For decades, the majority of that movement accepted the logic of fusionism: the libertarian and traditionalist wings knew they needed each other and made peace, albeit an uneasy one, with one another. That has changed – largely thanks to Trump. 

Emboldened traditionalists, including the national conservatives, are reconsidering their answers to the biggest questions in politics. And, like an enthusiastic recent divorcee, they are playing the field in the marketplace of ideas. The breadth of mainstream Right-wing American politics is wider than it has been for generations. Proceedings at the conference were astonishingly nonconformist, a reflection of the fact that all bets are off on the American Right in 2019. Sometimes that open-endedness was thrilling. Other times it was unnerving.

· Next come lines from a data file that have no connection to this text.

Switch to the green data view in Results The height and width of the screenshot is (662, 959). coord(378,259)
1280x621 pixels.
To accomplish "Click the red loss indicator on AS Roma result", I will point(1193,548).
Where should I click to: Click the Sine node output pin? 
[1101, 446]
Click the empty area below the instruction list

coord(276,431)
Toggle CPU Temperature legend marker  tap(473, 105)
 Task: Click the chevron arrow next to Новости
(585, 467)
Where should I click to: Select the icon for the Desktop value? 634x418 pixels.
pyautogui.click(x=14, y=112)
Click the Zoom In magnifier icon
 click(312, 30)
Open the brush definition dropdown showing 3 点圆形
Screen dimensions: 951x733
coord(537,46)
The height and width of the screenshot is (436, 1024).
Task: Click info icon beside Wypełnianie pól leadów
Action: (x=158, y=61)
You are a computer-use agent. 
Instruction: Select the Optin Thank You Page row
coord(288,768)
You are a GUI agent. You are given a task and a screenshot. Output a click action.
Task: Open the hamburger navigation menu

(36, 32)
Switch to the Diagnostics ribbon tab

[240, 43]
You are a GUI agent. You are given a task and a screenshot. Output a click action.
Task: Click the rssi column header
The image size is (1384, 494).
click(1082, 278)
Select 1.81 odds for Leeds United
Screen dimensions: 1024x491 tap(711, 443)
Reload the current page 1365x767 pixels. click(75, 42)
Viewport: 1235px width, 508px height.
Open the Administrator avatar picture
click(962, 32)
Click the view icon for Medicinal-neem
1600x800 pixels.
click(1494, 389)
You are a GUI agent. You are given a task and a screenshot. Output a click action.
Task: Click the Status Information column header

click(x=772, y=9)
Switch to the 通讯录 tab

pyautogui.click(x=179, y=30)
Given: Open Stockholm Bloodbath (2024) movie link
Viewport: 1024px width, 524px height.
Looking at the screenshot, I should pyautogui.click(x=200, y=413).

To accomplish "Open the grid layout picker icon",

Almost none of the economics in Tucker Carlson’s speech, titled “Big business hates your family”, would have been taken seriously in Right-wing Washington circles before 2016. According to Carlson, the main threat to Americans living the lives they want to live comes from business, not government. He praised Democratic Presidential candidate Elizabeth Warren’s The Two-Income Trap, which she co-authored with her daughter, as “one of the best books on economics” he has read and more important than anything social conservatives have written recently. Echoing the Left’s critique of so-called woke capitalism, he described identity politics as a distraction obscuring who the winners are in today’s economy. 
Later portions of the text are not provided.